But what exactly was Woollett's crime? He produced engravings in the best tonal manner of the day, in the style of the Rubens and LeBrun gallery prints that George Michael Moser showed Blake, and in opposition to the "Hard Stiff & Dry Unfinished Works of Art" of Blake's heroes, Dürer and Raimondi. Blake told Moser: "These things that you call Finishd are not Even Begun how can they then, be Finishd? The Man who does not know The Beginning, never can know the End of Art" (E 639).[17] The "beginning," as in foundation, was line, which was also its "end" in that line was not obscured by color or tone. "End" also referred to purpose, and the purpose of art was to articulate effectively and clearly the artist's imagination. For Blake, the imagination was manifest in outline and not brushwork, for the latter appealed to the sensual at the expense of the intellectual eye. The absence, then, of firmly decided line was a sign of bungling, indolence, or indecision, was the formulaic labor of a craftsman and not the execution of a master.

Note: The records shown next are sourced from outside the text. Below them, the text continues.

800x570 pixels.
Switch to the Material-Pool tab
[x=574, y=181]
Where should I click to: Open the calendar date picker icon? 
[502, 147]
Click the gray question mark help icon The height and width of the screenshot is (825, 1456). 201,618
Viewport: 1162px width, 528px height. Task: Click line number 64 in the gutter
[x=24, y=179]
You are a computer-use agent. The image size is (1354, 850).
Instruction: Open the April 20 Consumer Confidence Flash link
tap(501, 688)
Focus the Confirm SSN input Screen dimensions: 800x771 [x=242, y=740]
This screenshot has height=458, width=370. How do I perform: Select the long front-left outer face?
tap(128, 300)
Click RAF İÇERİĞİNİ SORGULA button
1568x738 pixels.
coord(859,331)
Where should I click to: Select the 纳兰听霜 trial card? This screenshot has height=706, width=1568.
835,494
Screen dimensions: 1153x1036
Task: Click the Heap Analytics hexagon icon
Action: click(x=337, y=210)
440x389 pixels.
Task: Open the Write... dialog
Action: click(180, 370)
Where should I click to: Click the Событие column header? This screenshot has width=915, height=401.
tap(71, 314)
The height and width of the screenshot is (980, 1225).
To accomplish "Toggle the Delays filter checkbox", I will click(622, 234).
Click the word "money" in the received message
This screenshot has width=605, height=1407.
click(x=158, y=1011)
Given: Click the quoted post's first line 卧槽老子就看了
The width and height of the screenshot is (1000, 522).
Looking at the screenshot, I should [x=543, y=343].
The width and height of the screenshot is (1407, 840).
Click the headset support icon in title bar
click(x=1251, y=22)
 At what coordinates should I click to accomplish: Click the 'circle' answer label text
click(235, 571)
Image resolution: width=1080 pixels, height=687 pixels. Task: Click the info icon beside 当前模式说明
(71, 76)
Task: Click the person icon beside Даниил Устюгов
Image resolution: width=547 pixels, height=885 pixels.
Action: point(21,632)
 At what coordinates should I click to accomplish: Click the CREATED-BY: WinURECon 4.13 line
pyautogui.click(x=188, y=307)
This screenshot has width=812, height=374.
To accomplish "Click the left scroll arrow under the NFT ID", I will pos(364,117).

This connection between Woollett's engraving style and the Dutch and Venetian painting styles is problematic, for while the latter painting styles cause "every thing in Art [to] become a Machine" (E 547), they in fact show far more of the artist's hand; that is, they exhibit more of "the means of producing the artistic effect" than Blake's own painting style or the Florentine style he emulated. This overt exhibition of the means of production is why Reynolds ranked the Venetian below the Florentine: it addressed primarily the senses rather than the intellect. According to Reynolds, "the great end of [painting] is to strike the imagination. The Painter is therefore to make no ostentation of the means by which this is done; the spectator is only to feel the result in his bosom. An inferior artist is unwilling that any part of his industry should be lost upon the spectator. He takes as much pains to discover, as the greater artist does to conceal, the marks of his subordinate assiduity" (59). More concisely still he writes: "Tintoret, Paul Veronese, and others of the Venetian school, seem to have painted with no other purpose than to be admired for their skill and expertness in the mechanism of painting, and to make a parade of that art, which as I before observed, the higher stile requires its followers to conceal" (63). It was an observation Reynolds made many times over: "Young minds are indeed too apt to be captivated by this splendour of stile; and that of the Venetians is particularly pleasing" because it gives "pleasure to the eye or sense" (64).[18]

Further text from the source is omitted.